> EXERCISE
The word to look for is "agent". Report every line of the entries below that has it.

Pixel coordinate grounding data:
☆ ☆ ☆ ☆
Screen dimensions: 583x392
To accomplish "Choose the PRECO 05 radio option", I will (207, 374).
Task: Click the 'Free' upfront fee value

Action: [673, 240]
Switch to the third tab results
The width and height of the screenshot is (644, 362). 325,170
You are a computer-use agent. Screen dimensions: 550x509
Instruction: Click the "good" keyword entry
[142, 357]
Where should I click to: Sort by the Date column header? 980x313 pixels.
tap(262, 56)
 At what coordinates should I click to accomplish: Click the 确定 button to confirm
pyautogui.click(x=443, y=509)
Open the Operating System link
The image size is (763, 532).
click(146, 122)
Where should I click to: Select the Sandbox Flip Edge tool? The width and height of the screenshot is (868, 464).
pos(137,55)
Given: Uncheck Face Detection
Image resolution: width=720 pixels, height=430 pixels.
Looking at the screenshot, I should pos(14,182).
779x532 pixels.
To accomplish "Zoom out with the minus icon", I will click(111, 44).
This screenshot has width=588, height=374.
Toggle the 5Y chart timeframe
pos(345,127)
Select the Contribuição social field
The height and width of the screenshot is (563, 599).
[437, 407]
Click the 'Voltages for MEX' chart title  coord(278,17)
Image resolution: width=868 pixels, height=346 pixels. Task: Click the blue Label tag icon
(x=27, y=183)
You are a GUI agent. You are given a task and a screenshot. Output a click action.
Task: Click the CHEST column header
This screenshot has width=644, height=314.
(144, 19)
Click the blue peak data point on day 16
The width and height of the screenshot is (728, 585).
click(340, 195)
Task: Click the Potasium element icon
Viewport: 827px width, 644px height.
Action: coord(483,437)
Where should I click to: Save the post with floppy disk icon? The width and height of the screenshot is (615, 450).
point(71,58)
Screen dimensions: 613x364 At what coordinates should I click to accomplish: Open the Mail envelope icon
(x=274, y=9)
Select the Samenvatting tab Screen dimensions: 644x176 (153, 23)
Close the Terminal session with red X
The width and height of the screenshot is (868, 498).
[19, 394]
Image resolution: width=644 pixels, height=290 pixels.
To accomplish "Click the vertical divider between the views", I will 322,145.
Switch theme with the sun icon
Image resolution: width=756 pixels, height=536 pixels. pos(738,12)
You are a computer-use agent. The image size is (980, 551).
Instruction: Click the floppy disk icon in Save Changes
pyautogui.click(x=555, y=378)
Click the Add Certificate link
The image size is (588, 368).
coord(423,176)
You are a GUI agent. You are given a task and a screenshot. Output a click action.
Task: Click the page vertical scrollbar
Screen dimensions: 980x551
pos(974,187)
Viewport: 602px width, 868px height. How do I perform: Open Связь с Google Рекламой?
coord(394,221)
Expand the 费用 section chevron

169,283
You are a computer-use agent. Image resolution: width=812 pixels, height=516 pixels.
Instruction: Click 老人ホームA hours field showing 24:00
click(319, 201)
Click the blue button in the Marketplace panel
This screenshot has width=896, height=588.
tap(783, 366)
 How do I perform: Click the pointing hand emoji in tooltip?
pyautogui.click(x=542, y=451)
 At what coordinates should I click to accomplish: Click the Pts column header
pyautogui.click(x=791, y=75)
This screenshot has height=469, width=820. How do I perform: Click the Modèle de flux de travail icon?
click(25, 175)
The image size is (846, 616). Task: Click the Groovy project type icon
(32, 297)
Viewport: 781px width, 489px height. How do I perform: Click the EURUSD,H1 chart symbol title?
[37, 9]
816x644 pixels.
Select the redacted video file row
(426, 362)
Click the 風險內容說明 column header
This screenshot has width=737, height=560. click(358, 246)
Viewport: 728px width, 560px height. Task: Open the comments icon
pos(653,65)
☆ ☆ ☆ ☆
> OUTPUT FOR THIS TASK
You are a computer-use agent. Screen dimensions: 550x509
You are a GUI agent. You are given a task and a screenshot. Output a click action.
You are a computer-use agent. The image size is (980, 551).
You are a GUI agent. You are given a task and a screenshot. Output a click action.
You are a computer-use agent. Image resolution: width=812 pixels, height=516 pixels.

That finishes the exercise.